Automatic fault tree construction for railway safety systems

This thesis looks into ways of developing a new approach for fault tree automation. Initially an extensive literature survey was undertaken to try and identify if any methods contained useful features that might warrant further development. The two methods that were chosen were the decision table method and the digraph method. The new hybrid method is based on the flexibility of the decision table method but incorporates a way of detecting, classifying and analysing control loops, similar to the use of operators in the digraph approach. As well as using operators to deal with control loops new operators are introduced that deal with current and no current in electrical circuits. These new operators have been developed to be able to handle components that are common to multiple circuits.

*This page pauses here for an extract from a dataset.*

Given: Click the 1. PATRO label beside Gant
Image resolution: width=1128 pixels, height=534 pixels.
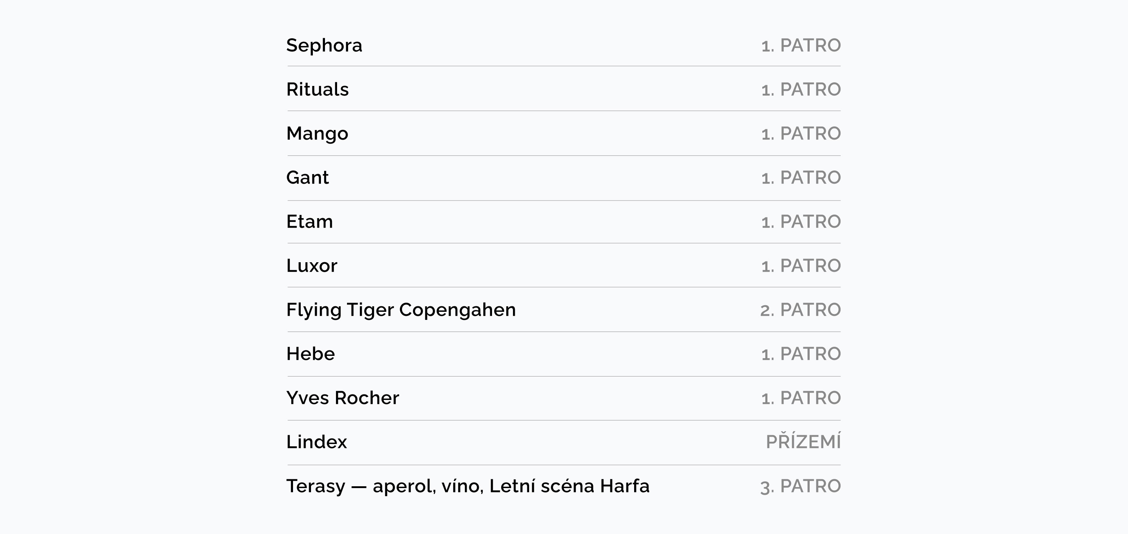Looking at the screenshot, I should click(801, 177).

The advantages of applying operators during fault tree construction is to reduce the number of repeated and inconsistent events that may occur in the tree, and to significantly reduced the size of the constructed fault tree. Thus producing a tree logic that can easily be followed by an analyst and is in an appropriate format for direct input to an fault tree analysis code. The new method has been automated and successfully applied to three railway safety systems obtained from London Underground Ltd. To test the ability of the Automatic Fault Tree Construction Code (AFTCC) the complexity of each of the three systems increased. The first system, the Train Stop system, did not contain any circuits; the second, the Train Detection system, contained simple circuits and lastly the Train Braking system, contained multiple nested circuits.